SECTION DU DOCUMENT:
───
Un coup de dés, etc.

Hem...
Ça suffit.
Gaëlle est fan...
Mais faut pas exagérer.
J'ai d'autres sujets à traiter.
Bref : pas de Spelunky aujourd'hui.

Quand je rends ma fille à Maïté, il est 16h26.
Après, je m'assieds à la terrasse d'un café pour écrire.
Léandra arrive et, avec Andrew, nous décidons d'aller au Potemkine.
Le Potemkine : là où coule la répugnante Volga et passe l'insouciante musique made in sixties des bobos heureux et fiers de l'être... Bah !
Arrivés en terrasse, nous assistons aux toutes dernières minutes du concert d'un groupe de free-jazz (?). Un peu plus tard, à la sono : encore et toujours "I Heard It Through The Grapevine", mais dans une version alternative, chantée par The Slits, un éphémère groupe punk majoritairement féminin qui a officié au tournant des années 70 et 80. Pourquoi pas ? Cette version est éminemment sympathique.
───
ENTRÉES FOURNIES:
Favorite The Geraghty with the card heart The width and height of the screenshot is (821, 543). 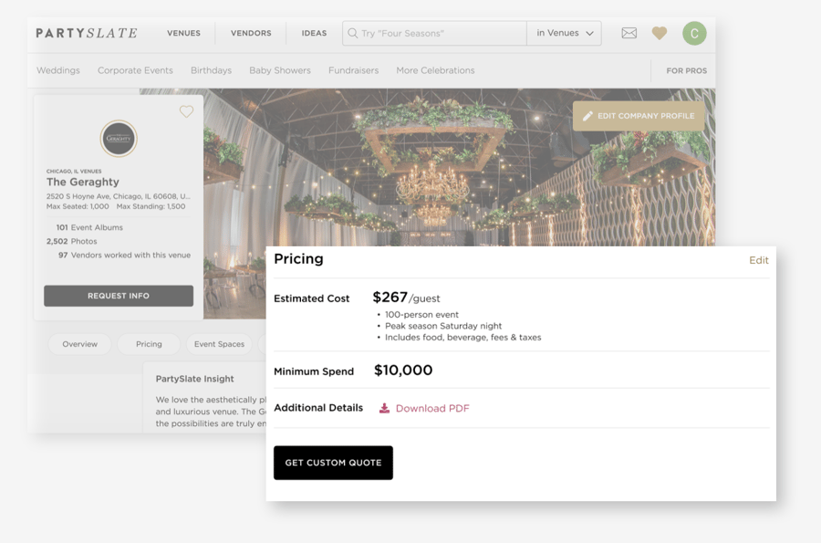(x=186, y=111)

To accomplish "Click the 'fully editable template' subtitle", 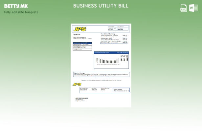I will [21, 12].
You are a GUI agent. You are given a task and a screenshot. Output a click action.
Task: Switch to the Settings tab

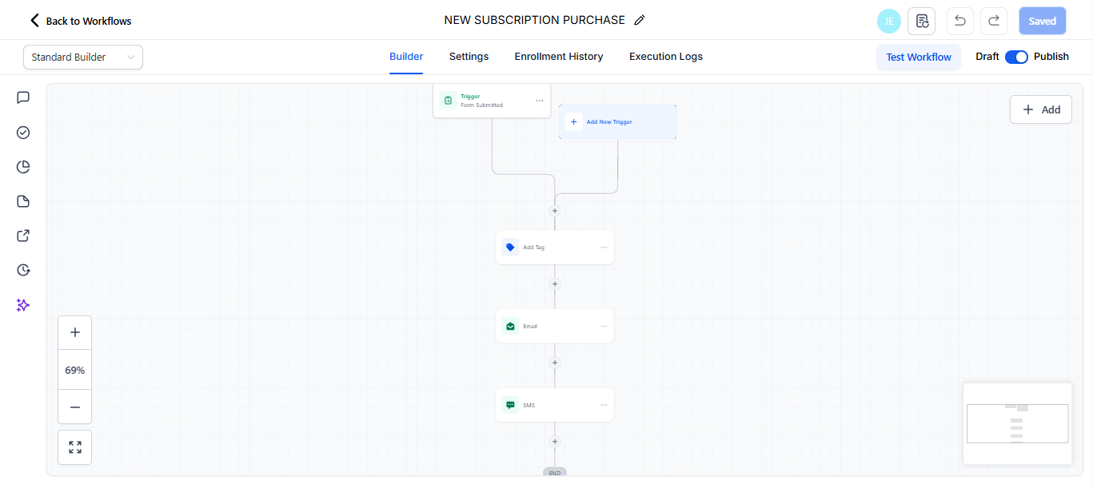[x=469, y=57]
───
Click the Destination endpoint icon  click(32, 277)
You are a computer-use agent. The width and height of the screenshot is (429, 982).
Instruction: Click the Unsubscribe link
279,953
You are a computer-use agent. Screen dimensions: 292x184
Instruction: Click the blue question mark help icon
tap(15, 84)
───
CONSIGNE ÉCRITE: Reprenez le récit de l'après-midi au Potemkine juste après sa dernière phrase et poursuivez-le dans le même ton.

RÉSULTAT ATTENDU:
Comme tous les dimanches, sans raison (ou peut-être parce que je sais que je n'aurai rien d'autre à raconter), je note pour plus tard quelques sujets de conversation. La mémoire (ma mémoire surtout) est ainsi faite : sans note, impossible de retrouver le moindre thème abordé durant une soirée. Par contre, à l'aide de notes lacunaires – quelques rares mots-clés gribouillés ou encodés –, tout un pan de la conversation me revient d'un seul coup. Ça fonctionne de la même façon pour les rêves : il me faut une simple clé d'entrée (une ID, dirait-on dans le monde des bases de données), un mot-souvenir qui, une fois invoqué, éclairera cette minuscule zone de souvenirs située sur la gigantesque face cachée de ma mémoire. Nous n'oublions rien : nous enfouissons, simplement.

* * *


Durant la discussion, Andrew mentionne à nouveau la conjecture de Poincaré... Il la remet de temps en temps sur le tapis, celle-là, car c'est passionnant. Passionnant non pas à cause de la conjecture en elle-même (quoique !) mais surtout en raison du mathématicien russe qui en 2002-2003 a démontré son exactitude : Grigori Perelman.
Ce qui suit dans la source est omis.